Social trinitarianism has been on its heels in recent years, but in a bracing article in IJST, Gijsbert van den Brink of the Free University of Amsterdam thinks it can respond to the varied criticisms. It needs to be chastened and modified at points, but for van den Brink social Trinitarianism has not been refuted.

The objections are various: questions about the usefulness of social trinitarian theology, historical questions about the relation of social Trinitarianism to patristic theology, the purported biblical roots of social Trinitarianism, social Trinitarian claims about the being of God, and questions about whether social Trinitarians can do justice to the unity of God, and avoid falling into tritheism (337).

On the historical question, van den Brink refers to the recent work of Michel Rene Barnes on the influence of de Regnon’s East-West split in Trinitarian theology. He acknowledges that patristic theology is more complicated than some social Trinitarians have claimed, but van den Brink suggests that “contemporary social trinitarians still can turn to the Cappadocians for drawing inspiration from their work, expanding not only on their well-known use of social metaphors but also on their distinctive definitions of ousia and hypostasis” (340-1). He cites Jenson’s comment that the criticism of the critique of Augustine often amounts to pointing out good things in Augustine. Social Trinitarians can concede that Augustine was profoundly Trinitarian in many ways, and yet criticize certain of Augustine’s decisions.

He addresses Carl Mosser’s argument that social Trinitarianism “turns talk about the distinct roles of Father, Son and Spirit in the New Testament narratives into ‘direct descriptions of their immanent relations,’” and runs the risk of “collapsing ‘the distinction between the economy of salvation narrated by the text and the life of God in himself’” (344). But van den Brink rightly responds by pointing out that limiting the biblical descriptions to the economic level leaves us “agnostic about who God is in Godself” and makes it likely that we will project “our own ideas and intuitions” onto God (345).The whole point of the social Trinitarian project, he points out, was to ensure that God is knowable. If the Deus revelatus and the Deus in se do not correspond, “we will never know whether the God who is revealed to us is the true God, or whether the true God is totally different” (346).

Van den Brink has various responses to the charge that social Trinitarianism ends up denying the unity of God, and his final conclusion is that “perhaps it is not incumbent on the social trinitarian to show how the three persons are one. . . . It is enough to confess that the three are one” (348), and acknowledge that it is a mystery how the Three can be so.

Van den Brink ends his essay with a couple of positive arguments in favor of social Trintarianism, The first is based on three premises: First, “a person who reads the New Testament would naturally develop a social account of the economic Trinity”; second, “when we have to do with God’s revelation . . . we have to do with God”; third, “the economic Trinity is the immanent Trinity” (349). On this basis, the economic depiction of interaction among Persons, especially among Father and Son, is a revelation of God’s own inner life, and this suggests that “a social (or relational) account of the Trinity may provide the most compelling interpretation of the biblical saying that ‘God is love’” (349).

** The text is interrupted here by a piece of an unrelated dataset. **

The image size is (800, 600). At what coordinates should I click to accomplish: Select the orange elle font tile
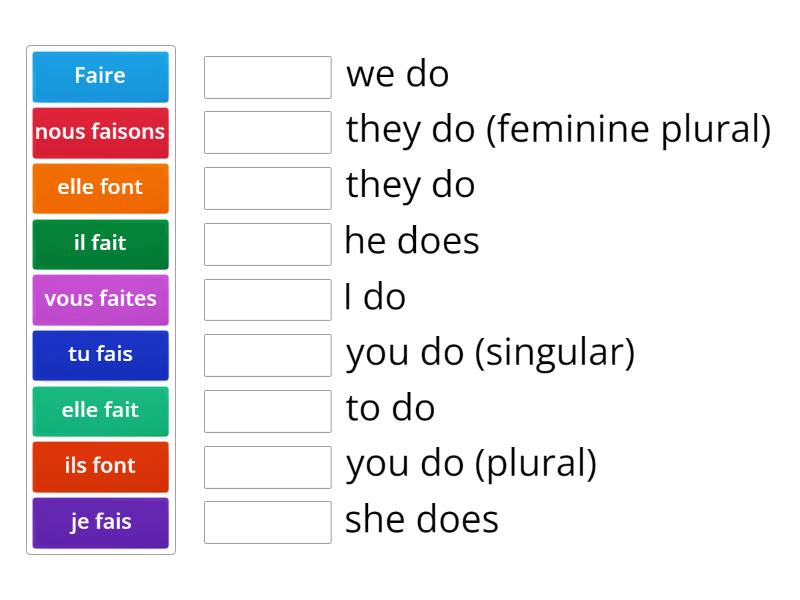pyautogui.click(x=100, y=188)
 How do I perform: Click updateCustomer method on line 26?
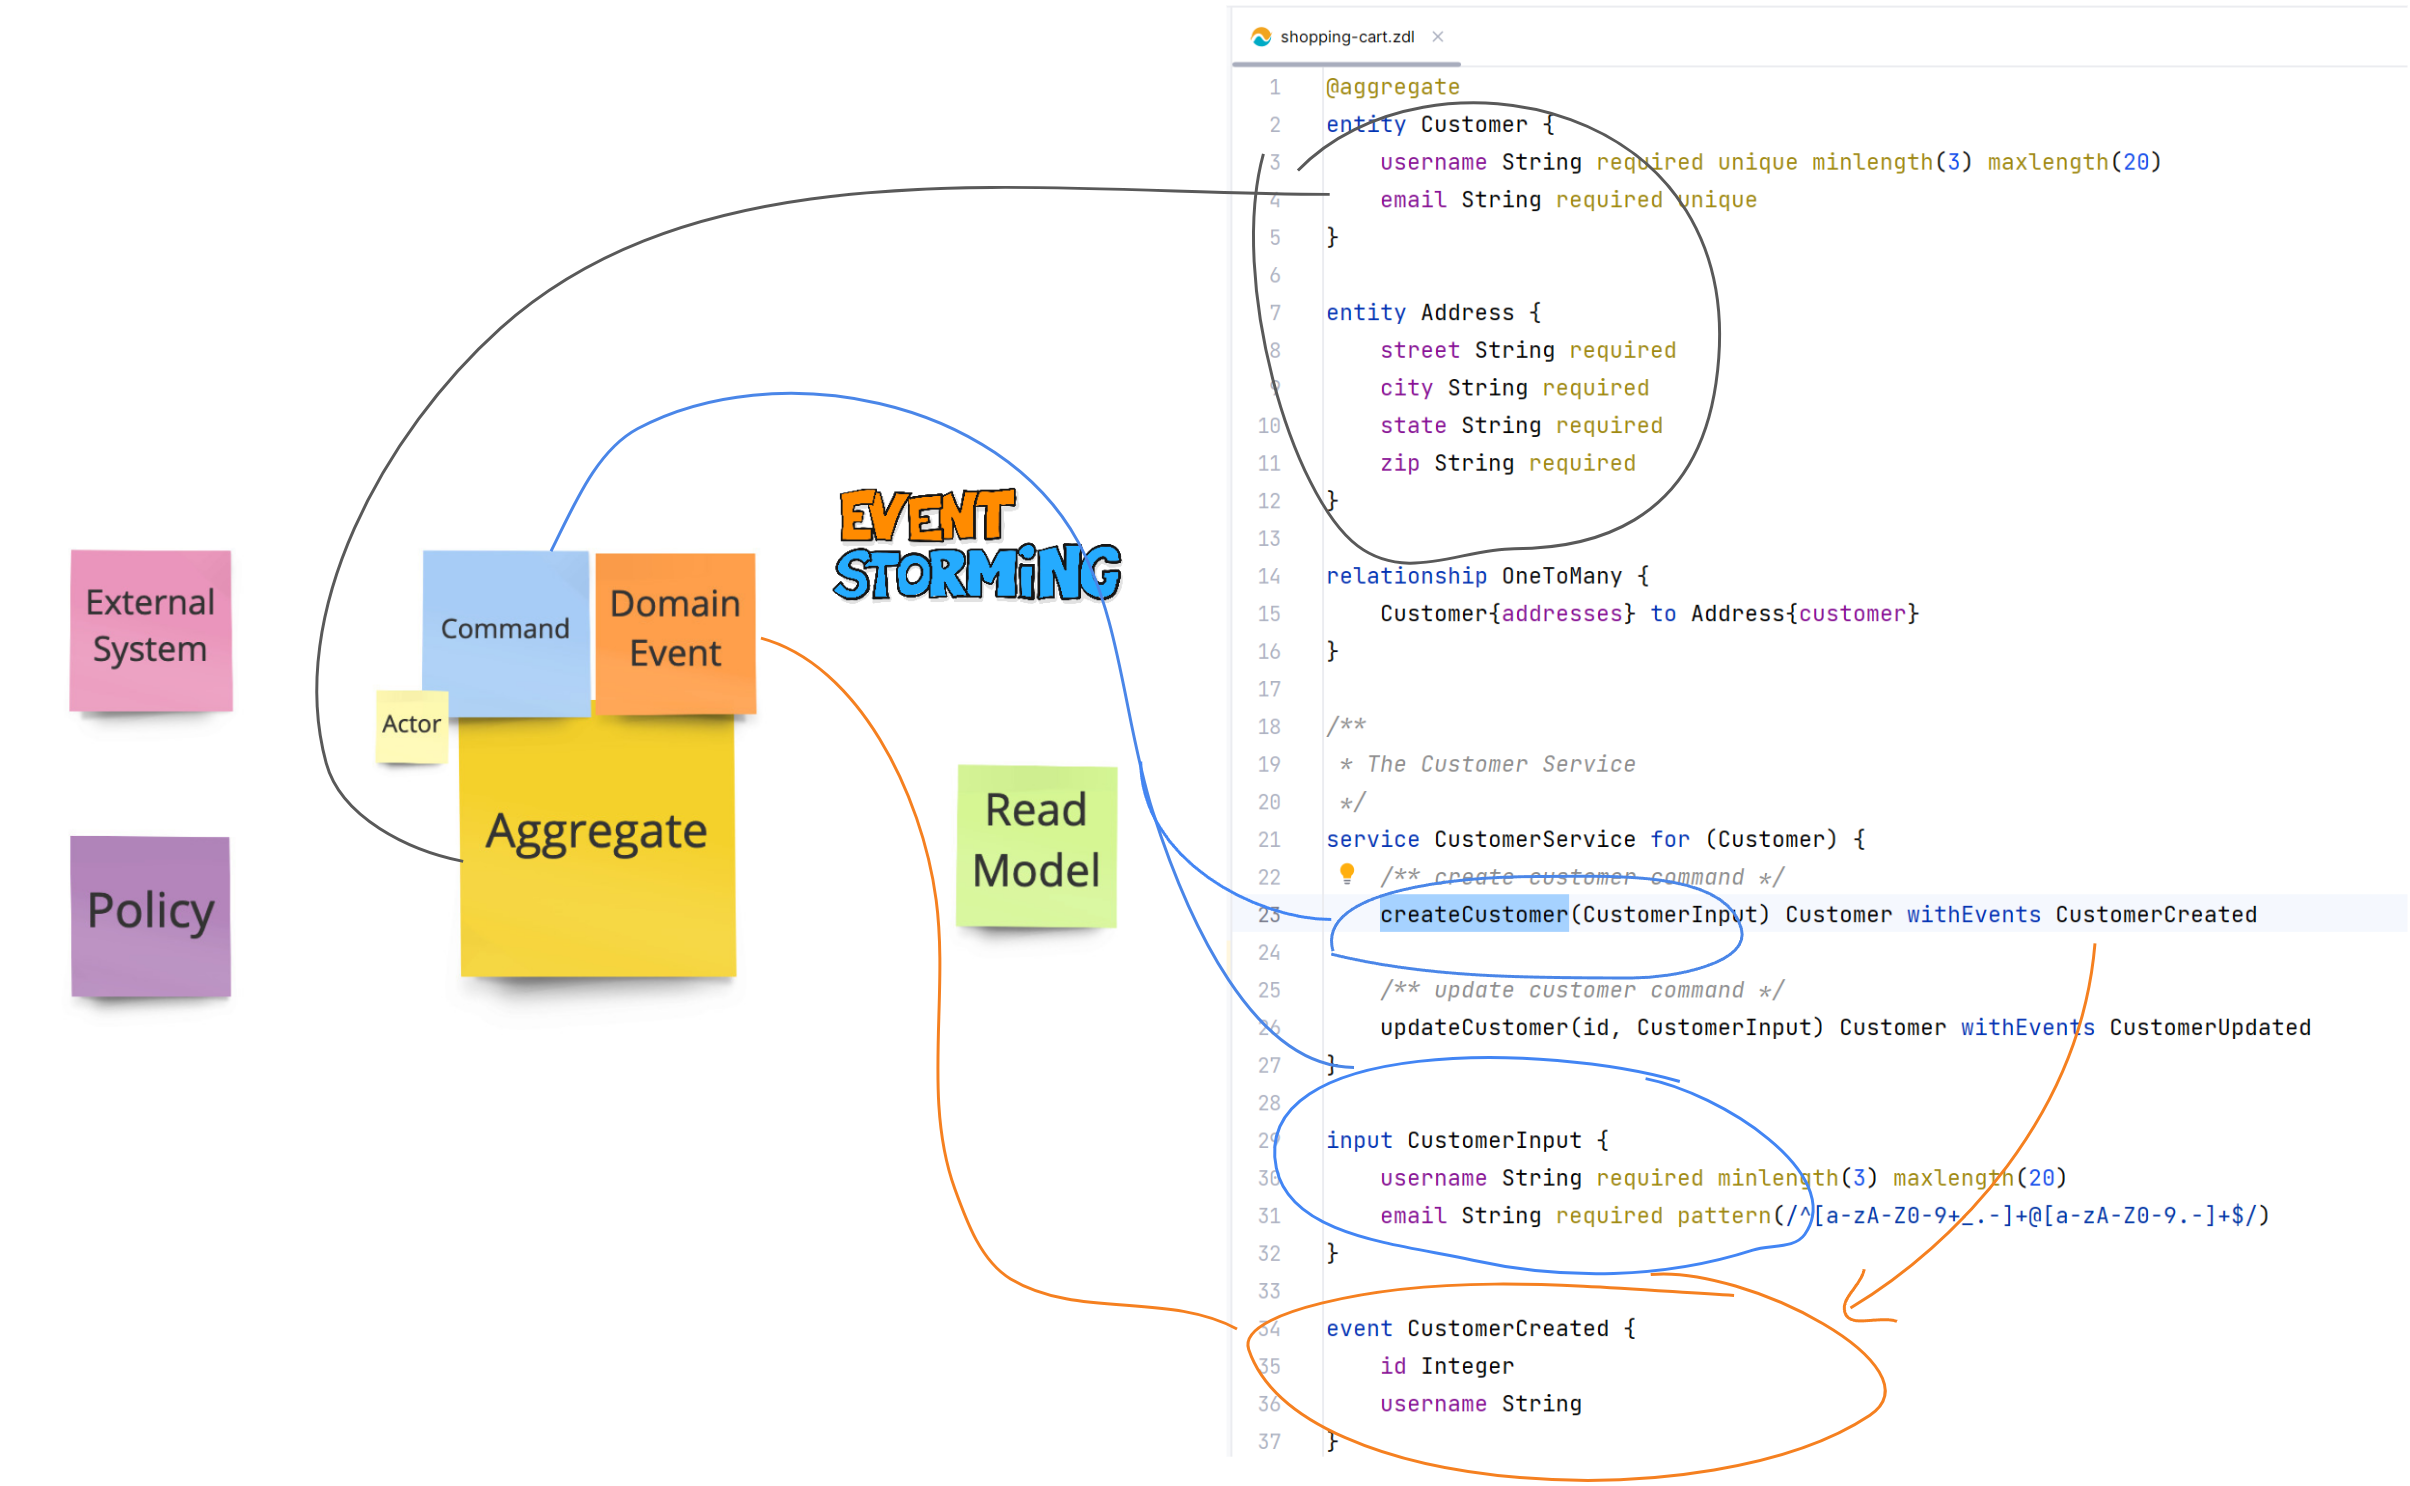pos(1474,1028)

His second argument starts from soteriology. If, as many have argued of late, “we need a participation-oriented account of salvation in order to do justice to the heart of the gospel, it seems that we need a relational model of the Trinity for that very same reason: the deeply personal union and communion with God and with our fellow-humans to which we are restored by grace is not something alien to God, but a reflection and extension of God’s own life-in-communion” (350).

Van den Brink’s article hardly settles the debate. But it shows that there is life in social Trinitarianism yet.

(Gijsbert van den Brink, “Social Trinitarianism: A Discussion of Some Recent Theological Criticism,” International Journal of Systematic Theology 16 [2014] 331-350.)